**SOURCE PASSAGE:**
* * * * * * * * *
Are modules fast?

Document number	ISO/IEC/JTC1/SC22/WG21/P1441R0
Date	2019-01-21
Reply-to	Rene Rivera, grafikrobot@gmail.com
Audience	WG21

1. Abstract

Measurements of the performance of building C++ modules and relevant comparisons.

2. Changes

2.1. R0 (Initial)

Initial performance measurements for synthetic tests of gcc merged modules implementation (rev 268043, 2019-01-17 10:58:47 -0600 (Thu, 17 Jan 2019)) .

3. Introduction

One of the stated goals of the modules proposals was performance over existing non-modular source specifically in terms of scalable builds. This paper aims to answer the important question of wether that goal was achieved by current modules implementations.

Building software does not happen in the solitude of the C++ compiler. It is a careful orchestration of a collection of tools from the preprocessor, compiler, linker, assembler, etc controlled by the build system. These have all been optimized to deal with the current separate compilation model and generally perform gargantuan feats. But as such it means that performance measurement needs to take into account, to some degree, all those in a controlled method to generate meaningful measurements.

To that end the measurements presented here are "synthetic". They are structured such that they simulate and isolate certain components, like the build system, to facilitate the extraction of relevance in the data. Such methods are described below for individual measurements.

4. Parallel Build

Although there are various aspects comprising performance scalability of key interest is in seeing how the potential algorithmic savings of modules "caching" compiler work at the cost of longer DAG build chains compares against the current, almost unlimited, parallelized building of plain source compiles. This test aims to measure the overall compile times of modular source across varied dependency chain depth against equivalent non-modular source.

4.1. Method

Overall we perform the basic task of compiling 300 C++ source files into corresponding object files only. We perform the compile at different dependency DAG chain depth counts. Each source depends, either as an import or #include, on some number of sources (headers or modules) from all the previous DAG levels. The overall time to compile all 300 files is taken as the result of the measurements.

4.1.1. Modular Source

For modular source this test simulates the behavior of a build system to compile individual modular source files in parallel executions of the compiler to the limit of the available CPU threads. It does so in appropriate, but simulated, dependency DAG order; compiling each DAG level as a group. The process goes as such:

1) Generate a synthetic, and simplified, DAG to describe the build. Where all the sources in the level can be compiled in parallel.

2) Generate all source files similar to this:

export module m148;

import m0;
import m15;
import m84;

namespace m148_ns
{
export int n = 0;
export int i1 = 1;
// ...
export int i300 = 300;
}

Where the imports are randomly chosen from the set of all already compiled modules (in previous DAG levels).
* * * * * * * * *
**INFORMATION PROVIDED:**
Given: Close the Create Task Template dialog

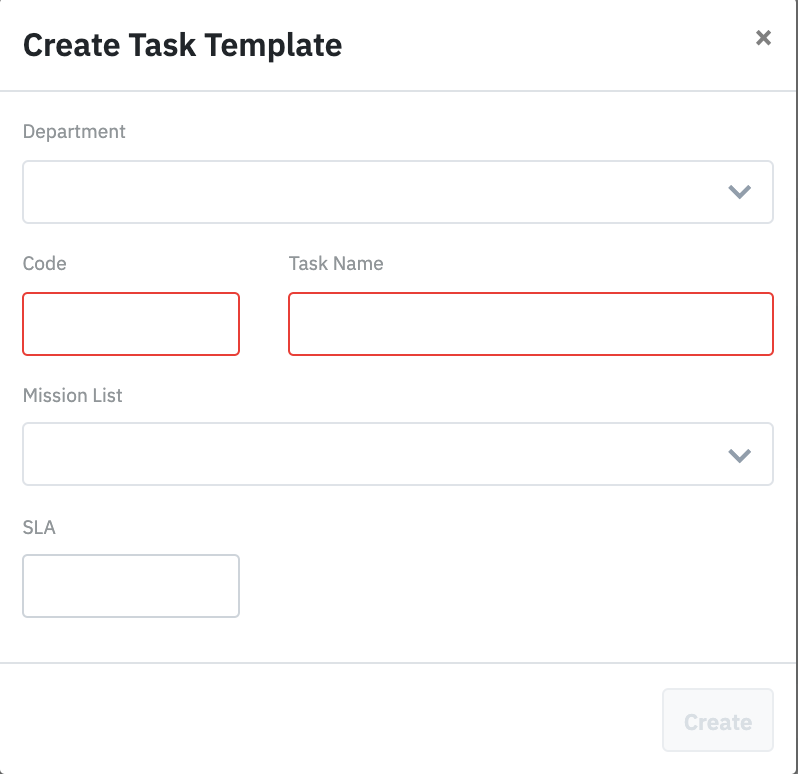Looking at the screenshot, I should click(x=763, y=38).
* * * * * * * * *
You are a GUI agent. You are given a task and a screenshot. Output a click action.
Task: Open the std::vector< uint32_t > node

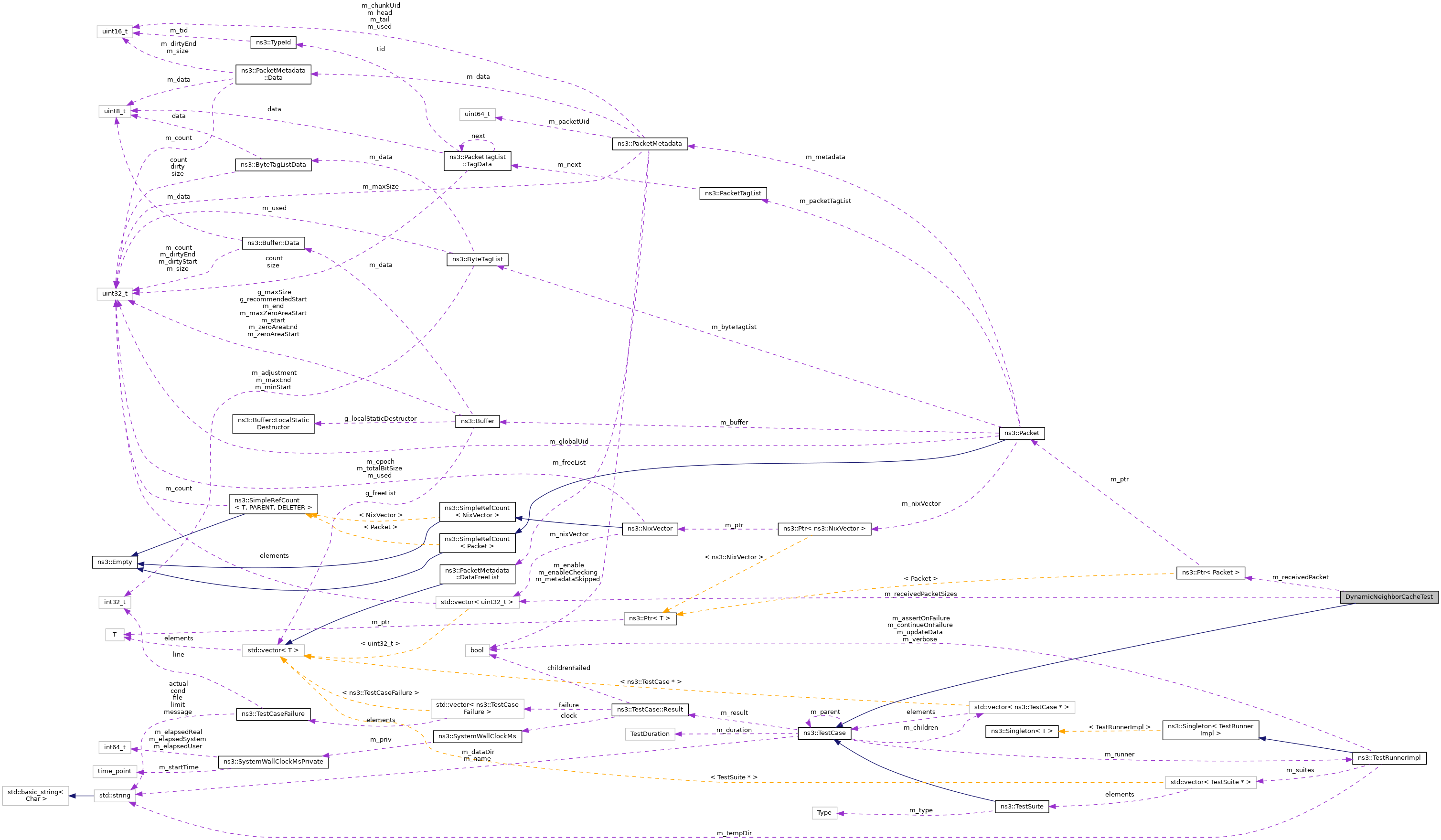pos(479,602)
* * * * * * * * *
**REQUEST 1:**
Reproduce the stretch of the paper on C++ module build performance from "4.1.1. Modular Source" through "compiled in parallel.", word for word.
**REQUEST 2:**
Write out again the stretch of the records from the line containing "You are a GUI" through the line containing "pos(479,602)", requests included, with every click coordinate in the answers multiplied by 0.85 and rounded to a whole number, halves rounded up. Leave the pictures out.
The paper on C++ module build performance and the records are separate material.

**WORKED SOLUTION 1:**
4.1.1. Modular Source

For modular source this test simulates the behavior of a build system to compile individual modular source files in parallel executions of the compiler to the limit of the available CPU threads. It does so in appropriate, but simulated, dependency DAG order; compiling each DAG level as a group. The process goes as such:

1) Generate a synthetic, and simplified, DAG to describe the build. Where all the sources in the level can be compiled in parallel.

**WORKED SOLUTION 2:**
You are a GUI agent. You are given a task and a screenshot. Output a click action.
Task: Open the std::vector< uint32_t > node

pos(407,512)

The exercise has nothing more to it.